*Required action*: Output the data as it stands. Each line must match exactly.

Stored data:
==================================================
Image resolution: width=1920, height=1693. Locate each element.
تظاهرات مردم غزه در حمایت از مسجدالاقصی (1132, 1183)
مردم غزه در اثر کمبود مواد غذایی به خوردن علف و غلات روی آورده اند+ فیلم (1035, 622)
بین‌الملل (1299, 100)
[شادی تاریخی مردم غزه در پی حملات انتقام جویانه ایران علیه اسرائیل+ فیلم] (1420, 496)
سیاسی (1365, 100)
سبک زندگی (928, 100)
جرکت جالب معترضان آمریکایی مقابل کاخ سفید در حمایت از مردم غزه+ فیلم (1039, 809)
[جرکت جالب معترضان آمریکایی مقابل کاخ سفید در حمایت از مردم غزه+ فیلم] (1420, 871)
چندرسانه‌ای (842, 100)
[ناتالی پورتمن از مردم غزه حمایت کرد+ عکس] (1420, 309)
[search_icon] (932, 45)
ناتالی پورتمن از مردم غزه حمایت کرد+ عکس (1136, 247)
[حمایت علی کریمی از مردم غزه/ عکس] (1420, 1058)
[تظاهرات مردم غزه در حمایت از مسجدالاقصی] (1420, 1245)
==================================================
*Your response*:
Image resolution: width=1920, height=1693. Locate each element.
تظاهرات مردم غزه در حمایت از مسجدالاقصی (1132, 1183)
مردم غزه در اثر کمبود مواد غذایی به خوردن علف و غلات روی آورده اند+ فیلم (1035, 622)
بین‌الملل (1299, 100)
[شادی تاریخی مردم غزه در پی حملات انتقام جویانه ایران علیه اسرائیل+ فیلم] (1420, 496)
سیاسی (1365, 100)
سبک زندگی (928, 100)
جرکت جالب معترضان آمریکایی مقابل کاخ سفید در حمایت از مردم غزه+ فیلم (1039, 809)
[جرکت جالب معترضان آمریکایی مقابل کاخ سفید در حمایت از مردم غزه+ فیلم] (1420, 871)
چندرسانه‌ای (842, 100)
[ناتالی پورتمن از مردم غزه حمایت کرد+ عکس] (1420, 309)
[search_icon] (932, 45)
ناتالی پورتمن از مردم غزه حمایت کرد+ عکس (1136, 247)
[حمایت علی کریمی از مردم غزه/ عکس] (1420, 1058)
[تظاهرات مردم غزه در حمایت از مسجدالاقصی] (1420, 1245)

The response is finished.